# [SOURCE DOCUMENT]
— Begin —

Abstract

• Classical strategies do not aware of recovery cost, which could cause system performance degradation.   -->  a cost aware eviction strategt can obviously reduces the total recovery cost.
• A strategy named LCS(Least cost strategy) -->  gets the dependencies information between cache data via analyzing application, and calculates the recovery cost during running. By predicting how many times cache data will be reused and using it to weight the recovery cost, LCS always evicts the data which lead to minimum recovery cost in future.

Introduction

• Current eviction strategies:
  • FIFO: focuses on the create time.
  • LRU: focuses on access history for better hit ratio.
• Many eviction algorithms take access history and costs of cache items into consideration. But for spark, the execution logic of upcoming phase is known, access history has no help to eviction strategy.
• LCS has three steps:
  1. Gets the dependencies of RDD by analyzing application, and predicts how many times cache partitions will be reused.
  2. Collects information during partition creation, and predicts the recovery cost.
  3. Maintains the eviction order using above two information, and evicts the partition that incurs the least cost when memory is not sufficient.

Design and Implementation

Overall Architecture

• Three necessary steps:
  1. Analyzer in driver node analyzes the application by  the DAG strcutures provided by DAGScheduler.
  2. Collector in each executor node records information about each cache partition during its creation.
  3. Eviction Decision provides an efficient eviction strategy to evict the optimal cache partition set when remaining memory space for cache storage is not efficient, and decide whether remove it from MemoryStore or serialize it to DiskStore.

Analyzer

• DAG start points:
  • DFS, files on it can be read from local or remote disk directly;
  • ShuffledRDD, which can be generated by fetching remote shuffle data.

　　This indicates the longest running path of task: when all the cache RDDs are missing, task needs to run from the starting points. (Only needs to run part of the path from cache RDD by referring dependencies between RDDs).

• The aim of Analyzer is classifying cache RDDs and analyzing the dependency information between them before each stage runs.
• Analyzer only runs in driver node and will transfer result to executors when driver schedules tasks to them.
• By pre-registering RDD that needs to be unpresist, and checking whether it is used in each stage, we put it to the RemovableRDDs list of the last stage to use it. The removable partition can be evicted directly, and will not waste the memory.
• Cache RDDs of a stage will be classified to:
  • current running cache RDDs (targetCacheRDDs)
  • RDDs participate in current stage (relatedCacheRDDs)

— End —

# [RECORD LIST]
— Begin —

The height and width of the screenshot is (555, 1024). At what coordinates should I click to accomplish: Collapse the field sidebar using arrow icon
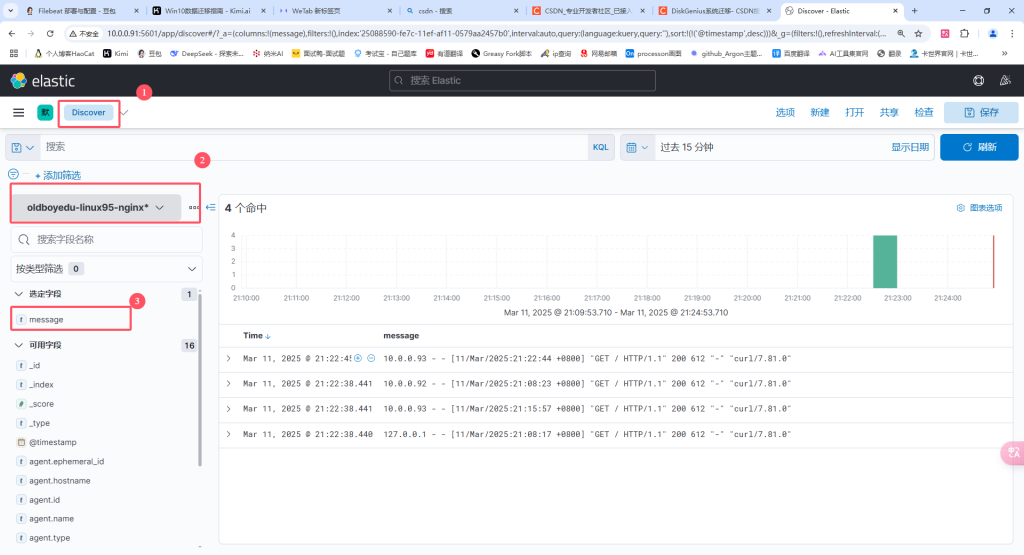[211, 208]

— End —
— Begin —

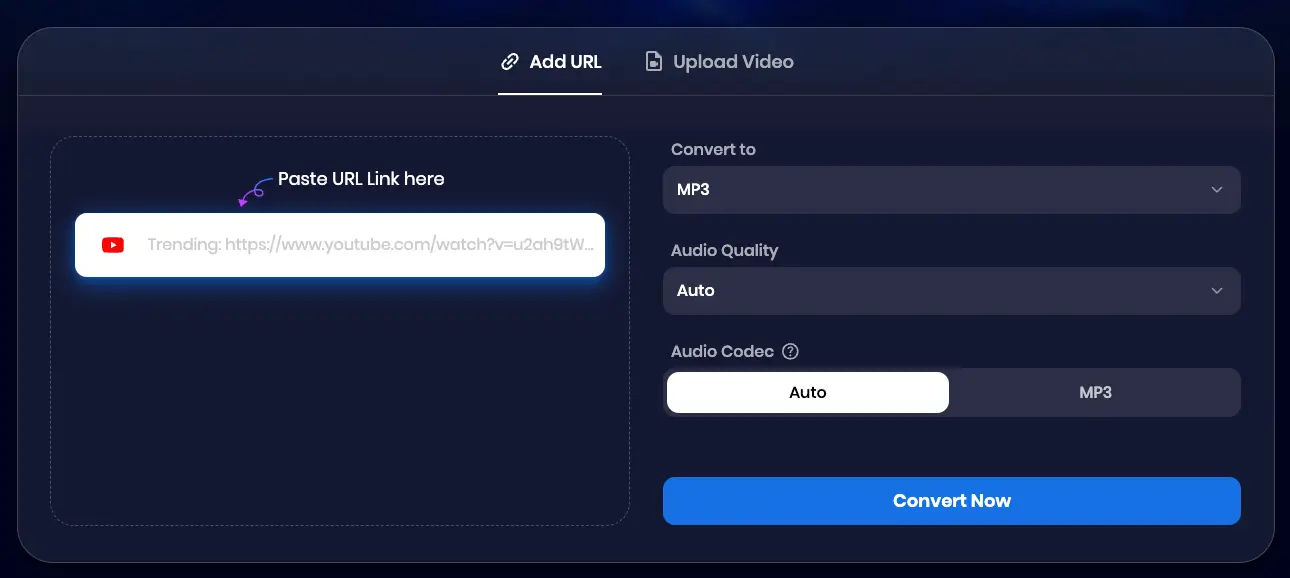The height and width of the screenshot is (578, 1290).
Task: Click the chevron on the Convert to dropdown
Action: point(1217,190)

— End —

# [GIVEN TASK 1]
Quote the cache eviction notes from "3. Eviction Decision" up to and including "remote shuffle data.".
# [GIVEN TASK 2]
In the listing, rewrite the lines from the line with "The height and width of the screenshot is (578, 1290)." up to and including the line with "Action: point(1217,190)", replacing "chevron" with "arrow" and changing nothing else. Give only those lines, and leave the pictures out.
The cache eviction notes and the listing come from unrelated sources.

# [EXPECTED OUTPUT 1]
3. Eviction Decision provides an efficient eviction strategy to evict the optimal cache partition set when remaining memory space for cache storage is not efficient, and decide whether remove it from MemoryStore or serialize it to DiskStore.

Analyzer

• DAG start points:
  • DFS, files on it can be read from local or remote disk directly;
  • ShuffledRDD, which can be generated by fetching remote shuffle data.

# [EXPECTED OUTPUT 2]
The height and width of the screenshot is (578, 1290).
Task: Click the arrow on the Convert to dropdown
Action: point(1217,190)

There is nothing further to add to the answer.